Stored items from a collection:
###
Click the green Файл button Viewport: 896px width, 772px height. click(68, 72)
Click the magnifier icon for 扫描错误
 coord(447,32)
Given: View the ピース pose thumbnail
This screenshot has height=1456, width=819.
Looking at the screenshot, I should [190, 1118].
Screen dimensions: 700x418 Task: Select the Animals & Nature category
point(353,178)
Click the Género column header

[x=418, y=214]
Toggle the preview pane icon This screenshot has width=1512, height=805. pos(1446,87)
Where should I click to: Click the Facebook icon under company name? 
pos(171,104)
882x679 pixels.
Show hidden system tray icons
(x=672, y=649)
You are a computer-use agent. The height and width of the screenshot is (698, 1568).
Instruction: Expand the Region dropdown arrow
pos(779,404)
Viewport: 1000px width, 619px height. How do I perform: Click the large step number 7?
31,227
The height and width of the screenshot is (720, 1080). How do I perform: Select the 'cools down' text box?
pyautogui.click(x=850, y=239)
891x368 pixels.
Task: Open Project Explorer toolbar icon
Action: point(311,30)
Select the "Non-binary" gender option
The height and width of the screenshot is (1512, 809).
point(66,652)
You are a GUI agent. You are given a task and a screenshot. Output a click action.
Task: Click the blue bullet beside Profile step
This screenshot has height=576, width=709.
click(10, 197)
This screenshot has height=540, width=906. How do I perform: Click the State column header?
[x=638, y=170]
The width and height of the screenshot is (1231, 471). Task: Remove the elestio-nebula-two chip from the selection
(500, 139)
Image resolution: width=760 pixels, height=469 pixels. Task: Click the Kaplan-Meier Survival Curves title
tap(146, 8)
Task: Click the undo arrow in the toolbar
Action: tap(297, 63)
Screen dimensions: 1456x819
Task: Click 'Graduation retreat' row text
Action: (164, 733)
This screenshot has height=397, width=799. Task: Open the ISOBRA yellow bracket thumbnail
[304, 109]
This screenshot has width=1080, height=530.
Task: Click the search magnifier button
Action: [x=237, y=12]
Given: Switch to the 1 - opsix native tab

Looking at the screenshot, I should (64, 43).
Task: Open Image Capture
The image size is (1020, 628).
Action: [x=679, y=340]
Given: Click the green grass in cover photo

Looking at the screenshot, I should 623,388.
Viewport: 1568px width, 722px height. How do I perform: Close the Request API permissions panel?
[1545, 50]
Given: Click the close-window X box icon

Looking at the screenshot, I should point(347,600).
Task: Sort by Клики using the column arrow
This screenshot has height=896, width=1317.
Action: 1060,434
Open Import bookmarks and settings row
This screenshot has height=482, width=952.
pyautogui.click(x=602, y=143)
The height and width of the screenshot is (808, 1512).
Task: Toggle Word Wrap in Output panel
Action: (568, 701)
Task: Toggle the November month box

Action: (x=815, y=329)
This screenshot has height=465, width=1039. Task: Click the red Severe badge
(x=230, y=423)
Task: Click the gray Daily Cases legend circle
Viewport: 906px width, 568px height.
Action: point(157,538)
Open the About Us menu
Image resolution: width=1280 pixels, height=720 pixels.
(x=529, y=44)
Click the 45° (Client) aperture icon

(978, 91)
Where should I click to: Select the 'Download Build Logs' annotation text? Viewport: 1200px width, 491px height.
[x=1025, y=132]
###
• Task to carry out: Nothing but the lines from the one with "Task: Click the gray" through the final line of the records above should appear, each copied exactly.

• Answer to the problem:
Task: Click the gray Daily Cases legend circle
Viewport: 906px width, 568px height.
Action: point(157,538)
Open the About Us menu
Image resolution: width=1280 pixels, height=720 pixels.
(x=529, y=44)
Click the 45° (Client) aperture icon

(978, 91)
Where should I click to: Select the 'Download Build Logs' annotation text? Viewport: 1200px width, 491px height.
[x=1025, y=132]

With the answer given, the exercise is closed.